— start DATA LISTING —

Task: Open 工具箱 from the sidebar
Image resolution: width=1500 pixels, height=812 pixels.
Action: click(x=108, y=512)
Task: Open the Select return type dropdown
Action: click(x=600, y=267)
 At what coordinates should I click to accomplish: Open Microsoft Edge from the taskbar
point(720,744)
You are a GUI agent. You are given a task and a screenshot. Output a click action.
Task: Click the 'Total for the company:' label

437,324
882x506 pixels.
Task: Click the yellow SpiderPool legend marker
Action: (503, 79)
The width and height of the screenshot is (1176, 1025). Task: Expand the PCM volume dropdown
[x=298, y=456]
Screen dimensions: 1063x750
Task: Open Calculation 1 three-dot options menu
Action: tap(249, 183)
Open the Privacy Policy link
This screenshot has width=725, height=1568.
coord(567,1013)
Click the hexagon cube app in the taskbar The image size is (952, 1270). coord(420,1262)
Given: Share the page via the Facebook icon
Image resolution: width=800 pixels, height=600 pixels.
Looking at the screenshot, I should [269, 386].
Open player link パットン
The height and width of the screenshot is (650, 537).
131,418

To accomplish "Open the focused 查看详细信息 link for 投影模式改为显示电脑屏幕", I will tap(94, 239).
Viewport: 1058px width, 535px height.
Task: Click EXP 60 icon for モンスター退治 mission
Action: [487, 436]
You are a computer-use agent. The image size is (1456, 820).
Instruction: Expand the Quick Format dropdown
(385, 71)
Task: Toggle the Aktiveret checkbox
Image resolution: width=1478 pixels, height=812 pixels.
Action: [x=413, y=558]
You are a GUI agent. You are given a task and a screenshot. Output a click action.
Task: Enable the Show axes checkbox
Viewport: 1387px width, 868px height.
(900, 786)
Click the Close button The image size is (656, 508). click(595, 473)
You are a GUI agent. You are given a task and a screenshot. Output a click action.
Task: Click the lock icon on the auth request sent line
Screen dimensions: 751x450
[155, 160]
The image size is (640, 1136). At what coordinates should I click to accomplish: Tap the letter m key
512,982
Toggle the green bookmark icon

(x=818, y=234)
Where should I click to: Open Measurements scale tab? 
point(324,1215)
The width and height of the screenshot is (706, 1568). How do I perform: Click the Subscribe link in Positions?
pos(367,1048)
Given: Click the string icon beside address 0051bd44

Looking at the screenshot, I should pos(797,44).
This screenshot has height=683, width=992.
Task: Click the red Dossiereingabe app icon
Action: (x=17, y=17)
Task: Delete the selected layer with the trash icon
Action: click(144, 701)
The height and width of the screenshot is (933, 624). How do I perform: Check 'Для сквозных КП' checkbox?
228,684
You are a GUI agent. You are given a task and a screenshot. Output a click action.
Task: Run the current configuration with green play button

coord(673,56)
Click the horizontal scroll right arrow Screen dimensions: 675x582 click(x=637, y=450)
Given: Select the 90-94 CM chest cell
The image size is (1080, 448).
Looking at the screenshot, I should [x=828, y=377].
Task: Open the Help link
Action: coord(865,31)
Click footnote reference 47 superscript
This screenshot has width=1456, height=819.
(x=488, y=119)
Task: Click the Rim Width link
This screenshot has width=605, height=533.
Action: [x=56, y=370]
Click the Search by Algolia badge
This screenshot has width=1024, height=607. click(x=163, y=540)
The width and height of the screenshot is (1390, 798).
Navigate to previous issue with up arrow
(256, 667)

— end DATA LISTING —

WHAT THE EXERCISE ASKS —
Copy out every one of the items above, word for word, with nothing changed, added, or left out.

COMPLETE ANSWER —
Task: Open 工具箱 from the sidebar
Image resolution: width=1500 pixels, height=812 pixels.
Action: click(x=108, y=512)
Task: Open the Select return type dropdown
Action: click(x=600, y=267)
 At what coordinates should I click to accomplish: Open Microsoft Edge from the taskbar
point(720,744)
You are a GUI agent. You are given a task and a screenshot. Output a click action.
Task: Click the 'Total for the company:' label

437,324
882x506 pixels.
Task: Click the yellow SpiderPool legend marker
Action: (503, 79)
The width and height of the screenshot is (1176, 1025). Task: Expand the PCM volume dropdown
[x=298, y=456]
Screen dimensions: 1063x750
Task: Open Calculation 1 three-dot options menu
Action: tap(249, 183)
Open the Privacy Policy link
This screenshot has width=725, height=1568.
coord(567,1013)
Click the hexagon cube app in the taskbar The image size is (952, 1270). coord(420,1262)
Given: Share the page via the Facebook icon
Image resolution: width=800 pixels, height=600 pixels.
Looking at the screenshot, I should [269, 386].
Open player link パットン
The height and width of the screenshot is (650, 537).
131,418

To accomplish "Open the focused 查看详细信息 link for 投影模式改为显示电脑屏幕", I will tap(94, 239).
Viewport: 1058px width, 535px height.
Task: Click EXP 60 icon for モンスター退治 mission
Action: [487, 436]
You are a computer-use agent. The image size is (1456, 820).
Instruction: Expand the Quick Format dropdown
(385, 71)
Task: Toggle the Aktiveret checkbox
Image resolution: width=1478 pixels, height=812 pixels.
Action: [x=413, y=558]
You are a GUI agent. You are given a task and a screenshot. Output a click action.
Task: Enable the Show axes checkbox
Viewport: 1387px width, 868px height.
(900, 786)
Click the Close button The image size is (656, 508). click(595, 473)
You are a GUI agent. You are given a task and a screenshot. Output a click action.
Task: Click the lock icon on the auth request sent line
Screen dimensions: 751x450
[155, 160]
The image size is (640, 1136). At what coordinates should I click to accomplish: Tap the letter m key
512,982
Toggle the green bookmark icon

(x=818, y=234)
Where should I click to: Open Measurements scale tab? 
point(324,1215)
The width and height of the screenshot is (706, 1568). How do I perform: Click the Subscribe link in Positions?
pos(367,1048)
Given: Click the string icon beside address 0051bd44

Looking at the screenshot, I should pos(797,44).
This screenshot has height=683, width=992.
Task: Click the red Dossiereingabe app icon
Action: (x=17, y=17)
Task: Delete the selected layer with the trash icon
Action: click(144, 701)
The height and width of the screenshot is (933, 624). How do I perform: Check 'Для сквозных КП' checkbox?
228,684
You are a GUI agent. You are given a task and a screenshot. Output a click action.
Task: Run the current configuration with green play button

coord(673,56)
Click the horizontal scroll right arrow Screen dimensions: 675x582 click(x=637, y=450)
Given: Select the 90-94 CM chest cell
The image size is (1080, 448).
Looking at the screenshot, I should [x=828, y=377].
Task: Open the Help link
Action: coord(865,31)
Click footnote reference 47 superscript
This screenshot has width=1456, height=819.
(x=488, y=119)
Task: Click the Rim Width link
This screenshot has width=605, height=533.
Action: [x=56, y=370]
Click the Search by Algolia badge
This screenshot has width=1024, height=607. click(x=163, y=540)
The width and height of the screenshot is (1390, 798).
Navigate to previous issue with up arrow
(256, 667)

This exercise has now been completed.